Task statement | Render the items below as a JSON list of strings, one string per line, omitting blank lines.

Information shown |

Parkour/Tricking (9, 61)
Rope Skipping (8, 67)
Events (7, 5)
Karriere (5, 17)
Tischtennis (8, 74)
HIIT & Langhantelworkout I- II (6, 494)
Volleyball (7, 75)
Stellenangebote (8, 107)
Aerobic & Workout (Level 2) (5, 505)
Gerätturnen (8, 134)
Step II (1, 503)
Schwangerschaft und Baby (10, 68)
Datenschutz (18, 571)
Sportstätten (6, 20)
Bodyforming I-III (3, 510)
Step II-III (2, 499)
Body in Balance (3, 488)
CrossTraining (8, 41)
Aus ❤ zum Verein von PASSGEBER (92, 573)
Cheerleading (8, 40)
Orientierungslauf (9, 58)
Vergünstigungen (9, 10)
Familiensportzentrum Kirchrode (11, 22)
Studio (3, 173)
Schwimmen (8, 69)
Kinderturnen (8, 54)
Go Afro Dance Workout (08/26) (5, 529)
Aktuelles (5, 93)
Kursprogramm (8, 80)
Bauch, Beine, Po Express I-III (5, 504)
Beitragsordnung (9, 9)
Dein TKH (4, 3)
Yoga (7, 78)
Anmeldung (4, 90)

Solution |
[
  "Parkour/Tricking (9, 61)",
  "Rope Skipping (8, 67)",
  "Events (7, 5)",
  "Karriere (5, 17)",
  "Tischtennis (8, 74)",
  "HIIT & Langhantelworkout I- II (6, 494)",
  "Volleyball (7, 75)",
  "Stellenangebote (8, 107)",
  "Aerobic & Workout (Level 2) (5, 505)",
  "Gerätturnen (8, 134)",
  "Step II (1, 503)",
  "Schwangerschaft und Baby (10, 68)",
  "Datenschutz (18, 571)",
  "Sportstätten (6, 20)",
  "Bodyforming I-III (3, 510)",
  "Step II-III (2, 499)",
  "Body in Balance (3, 488)",
  "CrossTraining (8, 41)",
  "Aus ❤ zum Verein von PASSGEBER (92, 573)",
  "Cheerleading (8, 40)",
  "Orientierungslauf (9, 58)",
  "Vergünstigungen (9, 10)",
  "Familiensportzentrum Kirchrode (11, 22)",
  "Studio (3, 173)",
  "Schwimmen (8, 69)",
  "Kinderturnen (8, 54)",
  "Go Afro Dance Workout (08/26) (5, 529)",
  "Aktuelles (5, 93)",
  "Kursprogramm (8, 80)",
  "Bauch, Beine, Po Express I-III (5, 504)",
  "Beitragsordnung (9, 9)",
  "Dein TKH (4, 3)",
  "Yoga (7, 78)",
  "Anmeldung (4, 90)"
]